O líder britânico do tempo de guerra, Winston Churchill, fez seu famoso (mais precisamente, “infame”) discurso da “Cortina de Ferro” nos Estados Unidos perante um presidente aprovador, Harry Truman, e membros do Congresso. Esse discurso marcou o início da Guerra Fria contra a União Soviética. Seguiram-se, então, cinco décadas de corrida armamentista nuclear e o espectro da destruição mutuamente assegurada. Para que? Para que os Estados Unidos, auxiliados pela Grã-Bretanha e aliados da OTAN, pudessem construir um mundo dominado pela hegemonia de Washington.
Trinta anos depois que a Guerra Fria deveria ter terminado em 1991, após a dissolução da União Soviética, estamos testemunhando o mesmo fervor no Ocidente para recriar divisões hostis e animosidade contra Moscou e Pequim. No entanto, os EUA e sua aliada britânica não podem admitir publicamente que perseguem esse objetivo, caso contrário, seriam chamados por serem agressivos e beligerantes. Portanto, eles devem revestir seu objetivo com uma linguagem sobre “democracia” e “autocracia”. Para defender sua posição, é necessário demonizar a Rússia e a China. A grande mídia ocidental está muito disposta a propagar as narrativas pejorativas, embora essas descrições depreciativas não resistam ao escrutínio. As narrativas incluem alegações de agressão russa contra a Ucrânia ou a alegada perseguição da China à população uigur.
Existem muitas razões pelas quais a agenda ocidental é questionável. Acima de tudo, é falso e repleto de hipocrisia. Ordem baseada em regras e democracia? Defendido pelos EUA e pela Grã-Bretanha, os dois maiores estados rebeldes que travaram guerras criminosas matando milhões de pessoas? Dê-nos um tempo!

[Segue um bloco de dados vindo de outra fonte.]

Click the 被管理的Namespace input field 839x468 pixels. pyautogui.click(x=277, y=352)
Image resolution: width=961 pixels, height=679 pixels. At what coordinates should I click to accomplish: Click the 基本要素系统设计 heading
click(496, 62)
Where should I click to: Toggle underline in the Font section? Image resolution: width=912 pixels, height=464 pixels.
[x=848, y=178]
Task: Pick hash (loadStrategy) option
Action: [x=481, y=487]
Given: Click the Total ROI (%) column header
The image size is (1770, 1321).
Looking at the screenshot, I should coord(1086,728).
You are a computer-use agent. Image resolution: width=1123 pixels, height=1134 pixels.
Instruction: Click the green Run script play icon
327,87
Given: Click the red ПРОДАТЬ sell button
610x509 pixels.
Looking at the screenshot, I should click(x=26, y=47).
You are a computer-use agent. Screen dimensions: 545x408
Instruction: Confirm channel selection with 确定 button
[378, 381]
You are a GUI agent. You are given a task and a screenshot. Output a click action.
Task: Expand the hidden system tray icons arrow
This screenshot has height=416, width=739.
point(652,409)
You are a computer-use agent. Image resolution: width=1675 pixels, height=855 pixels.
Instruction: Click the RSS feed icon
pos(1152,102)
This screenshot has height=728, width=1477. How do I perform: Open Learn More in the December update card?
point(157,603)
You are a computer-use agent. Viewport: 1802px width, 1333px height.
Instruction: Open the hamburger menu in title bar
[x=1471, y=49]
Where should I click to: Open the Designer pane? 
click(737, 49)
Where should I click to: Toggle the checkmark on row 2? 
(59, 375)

Além disso, essa mentalidade divisiva está aumentando imprudentemente as tensões internacionais e alimentando o militarismo. Não é incomum agora ouvir líderes militares americanos e britânicos contemplando a possibilidade de uma Guerra Quente com a Rússia ou a China. Essa loucura repreensível decorre da escolha geopolítica em Washington e Londres de fomentar relações adversas com Moscou e Pequim.
Deve-se ter em mente que a Rússia e a China têm repetidamente instado as potências ocidentais a abandonar a mentalidade da Guerra Fria e a iniciar um diálogo cooperativo. Em outras palavras, a beligerância vem de Washington e de seu buldogue britânico.
O verdadeiro desafio para o mundo não é “democracia versus autocracia”. É o domínio unipolar buscado por Washington contra uma visão de um mundo multipolar baseado na cooperação e no mutualismo que Moscou e Pequim têm defendido consistentemente.
O fato de Washington não suportar o surgimento de um mundo multipolar fala da natureza nefasta do capitalismo americano e de sua necessidade imperiosa de imperialismo e militarismo. O poder global americano está em contradição direta com as necessidades democráticas de um planeta multipolar.
O presidente Joe Biden e seus enviados afirmam não querer uma escalada das tensões com a Rússia ou a China. Washington diz que não quer guerra. Em um nível individual, Biden e seus assessores podem abominar a ocorrência de tal desastre. Mas, de todas as outras formas, seu sistema político está programado para a guerra. A loucura de antagonizar a Rússia e a China e de demarcar o mundo em aliados e inimigos é o teste de tornassol de sua retórica dúbia.